— Begin Data for this task —

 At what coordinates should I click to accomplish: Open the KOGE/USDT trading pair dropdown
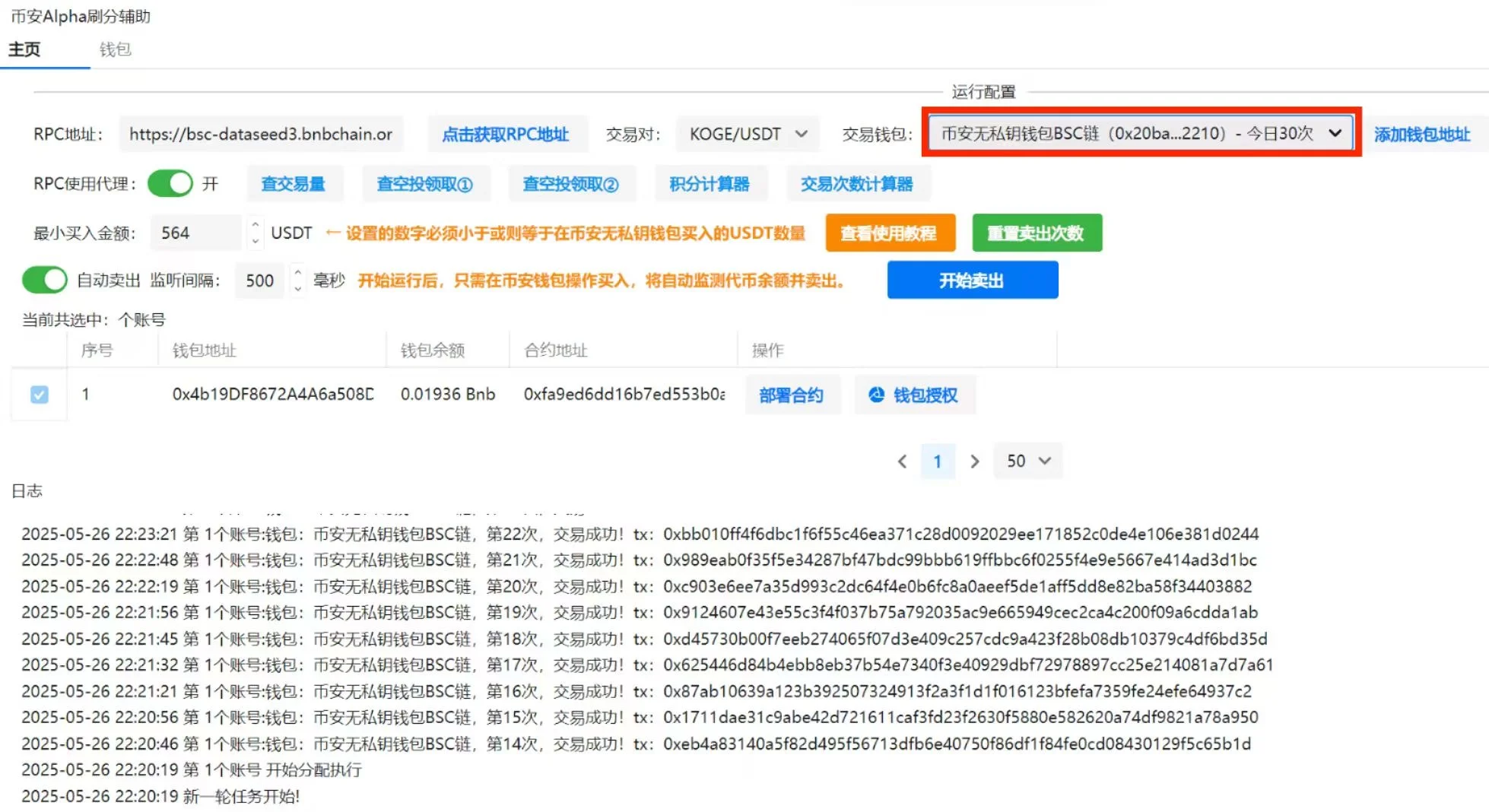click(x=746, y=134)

— End Data for this task —
— Begin Data for this task —

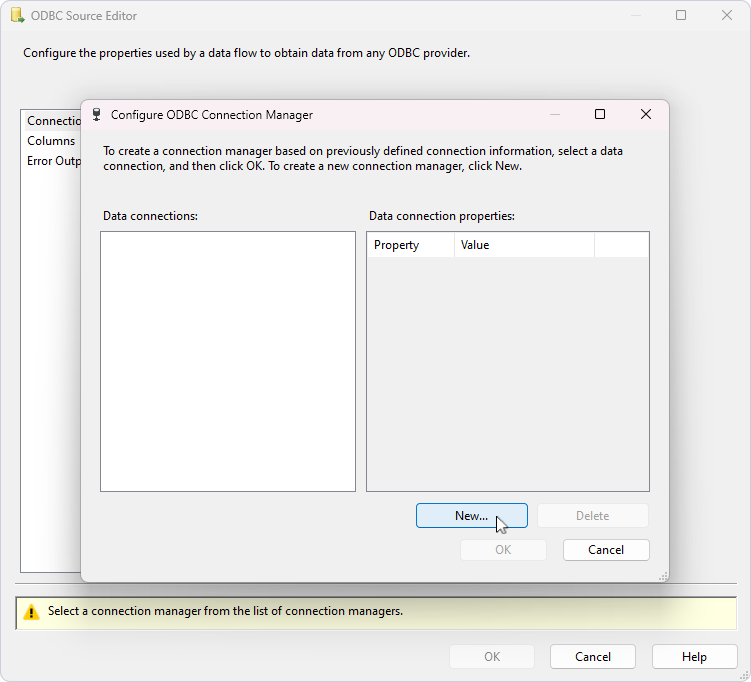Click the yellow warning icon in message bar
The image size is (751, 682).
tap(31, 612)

— End Data for this task —

## What to do
Copy the rows from the line containing "At what coordinates" through the line containing "click(x=746, y=134)", replacing "dropdown" with "menu" and keeping everything else the same. Leave the pictures out of your answer.

## Task response
 At what coordinates should I click to accomplish: Open the KOGE/USDT trading pair menu
click(x=746, y=134)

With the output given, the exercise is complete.